Das BSI hat auf seiner Webseite den aktuellen Stand der ResiScan, auch in Englisch, veröffentlicht, jedoch sind die Informationen auf der Seite selbst teils veraltet. Noch immer kursiert dort das Thema DOMEA obwohl längst durch OKeVA abgelöst. So wird auch immer noch auf die GDPdU verwiesen, obwohl seit Jahren die GoBD gültig sind. Auch beim Thema „Musterverfahrensdokumentation“ wird zu kurz gesprungen. Zum Einen geht es bei der Verfahrensdokumentation nach GoBD um weit mehr als nur um das Scannnen. Die Erfassung von papiergebundenen Dokumenten ist nur ein ganz kleiner Ausschnitt des Themas Verarbeitung und Aufbewahrung handelsrechtlich und steuerrechtlich relevanter Daten. Es wird zum Thema Verfahrensdokumentation ein falscher, irreführender Fokus gesetzt. Das zeigt sich auch beim Thema elektronische Signatur beim Scannen. Für handelsrechtlich und steuerrechtlich relevante Dokumente und Daten ist keine elektronische Signatur erforderlich. Signieren beim Scannen ist nicht nur unnötiger Overhead sondern führt zu einer proprietären Informationsbasis, die für die Unternehmen bei langfristiger Aufbewahrung ein Risiko darstellt (z.B. Aufbewahrungsfrist 30 Jahre heißt dann 30 Jahre lang per TR ESOR und Nachsignieren die Zertifikate aktuell und gültig zu halten). Bei Archiven gilt, keine kryptografisch enkodierten oder verschlüsselten Dokumente einbringen.
Ceterum censeo Carthaginem (TR ESOR, QeS … ) esse delendam.
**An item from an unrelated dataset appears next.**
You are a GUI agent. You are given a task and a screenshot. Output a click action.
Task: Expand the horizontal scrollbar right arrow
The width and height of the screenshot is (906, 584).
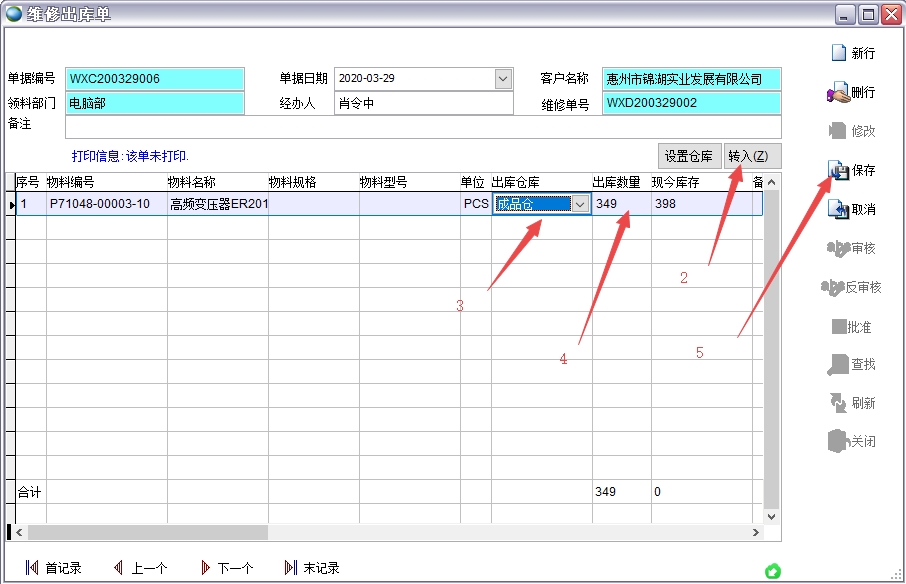757,534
<Edit> Direkte Bereitstellung der diskutierten TR 03138 Dokumente auf dieser Webseite wurde auf Wunsch des BSI entfernt. Für den Zugriff auf die BSI Dokumente besuchen Sie bitte die Webseite des Bundesamtes für Sicherheit in der Informationstechnik. [Admin 20170513]
Nationales Trauerspiel
Die hyperkomplexe Behandlung von elektronischem Schriftgut entwickelt sich immer mehr zu einem nationalen Trauerspiel. Es wird immer komplexer ohne jeden Nutzen. Es wird so getan, als wenn die Deutschen elektronisch besonders kriminell seien und deshalb im Vergleich zum Ausland besondere Schutzmechanismen erforderlich. Das wird natürlich ohne WiBe und ohne verfassungsmäßige Verhältnismäßigkeit einfach behauptet ohne Beweis. Aber dadurch wird es nicht besser, sondern wir fallen im internationalen Vergleich nur weiter zurück.
Interessant ist wie der Verband Vitako darauf reagiert. In seinen Empfehlungen zur Umsetzung von TR RESICAN wird vornehmlich darauf abgehoben, wo man eben auf Signieren verzichten kann (wie es das Ausland per Default macht).
http://www.vitako.de/SitePages/Leitfaeden.aspx?item=204
Schilda war gegen Deutschland 2017 ein Amateurverein. Boykott der Digitalisierung wird in Deutschland in ganz großem Stil gefahren.